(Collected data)
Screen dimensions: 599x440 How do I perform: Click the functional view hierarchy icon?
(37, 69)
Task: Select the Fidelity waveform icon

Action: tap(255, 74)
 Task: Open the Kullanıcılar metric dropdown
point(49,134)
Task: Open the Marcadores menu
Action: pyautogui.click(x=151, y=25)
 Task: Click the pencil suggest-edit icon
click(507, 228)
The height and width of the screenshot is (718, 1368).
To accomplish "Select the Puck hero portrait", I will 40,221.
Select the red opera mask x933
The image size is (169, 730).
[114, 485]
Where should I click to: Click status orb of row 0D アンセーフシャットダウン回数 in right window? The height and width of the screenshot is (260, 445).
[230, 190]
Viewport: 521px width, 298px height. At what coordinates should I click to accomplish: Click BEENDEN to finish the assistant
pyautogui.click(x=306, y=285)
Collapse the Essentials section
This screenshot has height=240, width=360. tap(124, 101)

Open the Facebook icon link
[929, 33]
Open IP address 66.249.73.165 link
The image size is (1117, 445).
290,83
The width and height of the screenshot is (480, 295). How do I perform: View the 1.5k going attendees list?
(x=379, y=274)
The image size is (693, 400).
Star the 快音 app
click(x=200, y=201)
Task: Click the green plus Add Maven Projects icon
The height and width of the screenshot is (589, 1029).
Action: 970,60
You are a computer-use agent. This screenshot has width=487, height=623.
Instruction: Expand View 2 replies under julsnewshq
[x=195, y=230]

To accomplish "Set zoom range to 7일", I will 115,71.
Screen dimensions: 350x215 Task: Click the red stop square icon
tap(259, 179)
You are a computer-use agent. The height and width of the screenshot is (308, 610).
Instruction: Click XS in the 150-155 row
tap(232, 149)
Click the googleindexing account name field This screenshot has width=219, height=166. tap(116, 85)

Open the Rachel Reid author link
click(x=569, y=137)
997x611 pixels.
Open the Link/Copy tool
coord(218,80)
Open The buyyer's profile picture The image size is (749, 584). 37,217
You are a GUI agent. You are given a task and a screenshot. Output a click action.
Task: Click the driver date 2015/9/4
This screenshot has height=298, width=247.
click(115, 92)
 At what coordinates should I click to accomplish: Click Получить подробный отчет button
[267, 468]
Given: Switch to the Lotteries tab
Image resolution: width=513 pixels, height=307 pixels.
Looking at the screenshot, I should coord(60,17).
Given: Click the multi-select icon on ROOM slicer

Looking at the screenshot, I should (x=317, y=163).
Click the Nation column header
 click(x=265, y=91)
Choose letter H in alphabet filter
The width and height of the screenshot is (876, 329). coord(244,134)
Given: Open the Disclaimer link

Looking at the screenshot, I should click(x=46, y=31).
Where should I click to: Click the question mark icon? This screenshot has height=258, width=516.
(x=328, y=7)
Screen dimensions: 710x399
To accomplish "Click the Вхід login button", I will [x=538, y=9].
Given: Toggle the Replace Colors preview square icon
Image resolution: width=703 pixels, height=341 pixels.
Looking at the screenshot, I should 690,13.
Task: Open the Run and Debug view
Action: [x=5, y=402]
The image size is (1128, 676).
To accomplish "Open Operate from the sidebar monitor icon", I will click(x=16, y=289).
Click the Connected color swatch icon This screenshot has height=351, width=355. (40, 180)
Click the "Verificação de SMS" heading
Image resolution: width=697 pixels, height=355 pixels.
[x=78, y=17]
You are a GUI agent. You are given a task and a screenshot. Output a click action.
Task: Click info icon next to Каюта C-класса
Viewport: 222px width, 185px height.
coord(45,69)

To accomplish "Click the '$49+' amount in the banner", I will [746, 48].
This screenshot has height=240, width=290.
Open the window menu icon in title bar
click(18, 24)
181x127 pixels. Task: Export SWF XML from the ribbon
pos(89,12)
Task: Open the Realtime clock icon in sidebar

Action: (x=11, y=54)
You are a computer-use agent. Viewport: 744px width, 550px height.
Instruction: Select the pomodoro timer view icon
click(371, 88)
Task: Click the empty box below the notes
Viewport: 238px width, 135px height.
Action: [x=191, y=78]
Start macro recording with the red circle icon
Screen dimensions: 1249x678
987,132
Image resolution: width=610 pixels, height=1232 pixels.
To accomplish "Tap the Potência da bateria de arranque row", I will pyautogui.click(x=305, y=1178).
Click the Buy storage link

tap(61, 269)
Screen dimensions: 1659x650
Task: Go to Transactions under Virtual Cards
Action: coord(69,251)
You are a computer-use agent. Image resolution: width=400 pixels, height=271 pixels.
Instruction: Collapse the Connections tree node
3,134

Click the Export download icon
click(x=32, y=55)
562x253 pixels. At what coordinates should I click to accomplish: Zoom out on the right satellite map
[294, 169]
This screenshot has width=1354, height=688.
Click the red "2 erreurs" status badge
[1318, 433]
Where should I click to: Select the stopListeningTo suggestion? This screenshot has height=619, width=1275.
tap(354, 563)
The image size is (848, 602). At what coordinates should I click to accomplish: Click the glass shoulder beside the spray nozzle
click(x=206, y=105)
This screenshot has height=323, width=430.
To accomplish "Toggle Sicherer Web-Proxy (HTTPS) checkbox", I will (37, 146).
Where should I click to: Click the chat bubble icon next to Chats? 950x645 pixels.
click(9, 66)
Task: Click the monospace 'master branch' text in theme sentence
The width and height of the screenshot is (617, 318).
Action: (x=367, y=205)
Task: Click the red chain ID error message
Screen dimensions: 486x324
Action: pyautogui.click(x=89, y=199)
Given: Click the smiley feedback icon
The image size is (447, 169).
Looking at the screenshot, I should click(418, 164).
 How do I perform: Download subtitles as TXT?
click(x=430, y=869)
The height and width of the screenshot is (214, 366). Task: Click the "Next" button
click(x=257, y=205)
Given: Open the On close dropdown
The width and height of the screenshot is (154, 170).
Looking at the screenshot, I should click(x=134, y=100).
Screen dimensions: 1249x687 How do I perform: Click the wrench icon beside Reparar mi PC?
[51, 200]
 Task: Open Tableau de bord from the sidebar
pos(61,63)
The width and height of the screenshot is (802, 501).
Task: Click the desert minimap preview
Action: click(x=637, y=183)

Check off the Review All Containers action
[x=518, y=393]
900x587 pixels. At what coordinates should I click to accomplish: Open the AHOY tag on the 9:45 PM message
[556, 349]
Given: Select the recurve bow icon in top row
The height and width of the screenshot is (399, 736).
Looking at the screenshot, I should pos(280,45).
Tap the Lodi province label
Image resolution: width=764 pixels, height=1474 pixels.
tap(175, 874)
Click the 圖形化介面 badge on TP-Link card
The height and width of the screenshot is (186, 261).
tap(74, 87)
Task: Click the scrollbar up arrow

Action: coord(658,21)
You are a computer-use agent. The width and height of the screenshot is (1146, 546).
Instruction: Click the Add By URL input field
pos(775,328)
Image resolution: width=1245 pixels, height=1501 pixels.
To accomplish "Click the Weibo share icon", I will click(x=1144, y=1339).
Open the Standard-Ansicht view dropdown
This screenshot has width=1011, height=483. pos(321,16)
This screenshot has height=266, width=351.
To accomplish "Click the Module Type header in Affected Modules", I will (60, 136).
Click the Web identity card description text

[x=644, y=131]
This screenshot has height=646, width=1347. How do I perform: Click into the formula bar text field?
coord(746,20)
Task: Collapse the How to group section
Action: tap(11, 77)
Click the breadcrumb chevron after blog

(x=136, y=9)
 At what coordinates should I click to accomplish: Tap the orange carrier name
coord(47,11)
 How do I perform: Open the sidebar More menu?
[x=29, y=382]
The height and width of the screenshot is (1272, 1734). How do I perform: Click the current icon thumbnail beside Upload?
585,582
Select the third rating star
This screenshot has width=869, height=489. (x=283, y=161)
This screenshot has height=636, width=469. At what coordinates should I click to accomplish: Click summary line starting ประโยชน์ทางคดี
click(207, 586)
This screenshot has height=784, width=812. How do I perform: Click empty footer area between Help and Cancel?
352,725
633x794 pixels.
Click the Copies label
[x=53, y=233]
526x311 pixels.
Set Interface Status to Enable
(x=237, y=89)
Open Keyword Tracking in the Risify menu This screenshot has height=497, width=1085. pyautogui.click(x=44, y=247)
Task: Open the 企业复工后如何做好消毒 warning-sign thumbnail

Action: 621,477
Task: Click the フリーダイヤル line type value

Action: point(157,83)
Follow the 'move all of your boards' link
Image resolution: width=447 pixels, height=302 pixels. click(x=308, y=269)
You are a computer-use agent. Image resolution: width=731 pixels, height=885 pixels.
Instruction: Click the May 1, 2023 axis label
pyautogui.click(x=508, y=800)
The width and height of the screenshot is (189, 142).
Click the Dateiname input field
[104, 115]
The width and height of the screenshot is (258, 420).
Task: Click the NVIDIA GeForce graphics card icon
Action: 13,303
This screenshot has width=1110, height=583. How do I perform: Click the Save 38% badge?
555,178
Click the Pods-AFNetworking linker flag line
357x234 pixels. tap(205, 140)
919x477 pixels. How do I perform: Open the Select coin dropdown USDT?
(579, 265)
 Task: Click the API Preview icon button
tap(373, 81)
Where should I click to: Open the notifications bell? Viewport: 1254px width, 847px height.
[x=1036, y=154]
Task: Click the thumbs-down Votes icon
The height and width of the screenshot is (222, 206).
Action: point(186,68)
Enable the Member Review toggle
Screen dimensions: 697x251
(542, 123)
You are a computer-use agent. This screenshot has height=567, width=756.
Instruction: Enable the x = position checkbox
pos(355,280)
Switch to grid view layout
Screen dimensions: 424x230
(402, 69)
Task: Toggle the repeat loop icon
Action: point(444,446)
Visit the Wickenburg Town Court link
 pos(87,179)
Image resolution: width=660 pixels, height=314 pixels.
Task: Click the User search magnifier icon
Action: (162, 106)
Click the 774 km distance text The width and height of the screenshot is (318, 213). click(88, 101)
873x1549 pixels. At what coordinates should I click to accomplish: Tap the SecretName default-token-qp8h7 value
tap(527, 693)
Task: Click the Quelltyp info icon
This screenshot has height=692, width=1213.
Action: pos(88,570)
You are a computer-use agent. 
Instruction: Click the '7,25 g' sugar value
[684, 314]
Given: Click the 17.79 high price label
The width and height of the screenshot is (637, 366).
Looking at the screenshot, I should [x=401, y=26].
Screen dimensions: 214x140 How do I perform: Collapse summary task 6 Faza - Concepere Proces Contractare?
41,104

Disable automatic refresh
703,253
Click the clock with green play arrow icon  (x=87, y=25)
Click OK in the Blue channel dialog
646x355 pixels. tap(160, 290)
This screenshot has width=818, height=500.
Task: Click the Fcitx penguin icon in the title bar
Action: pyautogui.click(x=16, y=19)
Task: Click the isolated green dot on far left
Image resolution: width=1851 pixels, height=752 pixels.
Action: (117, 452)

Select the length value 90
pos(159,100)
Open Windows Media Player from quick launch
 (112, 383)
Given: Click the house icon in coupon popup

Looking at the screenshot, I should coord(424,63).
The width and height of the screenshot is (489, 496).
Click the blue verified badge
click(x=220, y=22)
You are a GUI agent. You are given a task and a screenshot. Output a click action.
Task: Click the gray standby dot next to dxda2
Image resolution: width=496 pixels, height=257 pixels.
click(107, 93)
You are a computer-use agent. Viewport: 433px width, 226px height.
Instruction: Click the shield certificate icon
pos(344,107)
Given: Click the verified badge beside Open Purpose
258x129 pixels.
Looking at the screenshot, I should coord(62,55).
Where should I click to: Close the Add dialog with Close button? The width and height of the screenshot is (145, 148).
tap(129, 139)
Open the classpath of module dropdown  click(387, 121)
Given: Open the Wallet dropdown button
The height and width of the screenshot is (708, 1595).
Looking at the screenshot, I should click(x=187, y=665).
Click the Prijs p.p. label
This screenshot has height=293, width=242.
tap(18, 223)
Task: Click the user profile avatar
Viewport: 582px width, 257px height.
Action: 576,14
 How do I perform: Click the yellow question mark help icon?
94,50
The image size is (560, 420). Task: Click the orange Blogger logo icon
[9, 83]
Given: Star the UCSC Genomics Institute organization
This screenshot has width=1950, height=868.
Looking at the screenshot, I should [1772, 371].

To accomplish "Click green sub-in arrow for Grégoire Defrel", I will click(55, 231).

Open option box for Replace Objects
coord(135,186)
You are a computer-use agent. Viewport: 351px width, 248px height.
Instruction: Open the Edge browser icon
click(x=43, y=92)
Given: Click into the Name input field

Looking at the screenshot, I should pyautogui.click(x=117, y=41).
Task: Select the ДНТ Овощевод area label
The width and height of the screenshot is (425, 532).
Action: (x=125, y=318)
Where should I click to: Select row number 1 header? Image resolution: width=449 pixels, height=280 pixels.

**Exercise requirements**
Filter the records for lines holding the string "info". Copy each one.

**Expected answer**
Task: Click info icon next to Каюта C-класса
Task: Click the Quelltyp info icon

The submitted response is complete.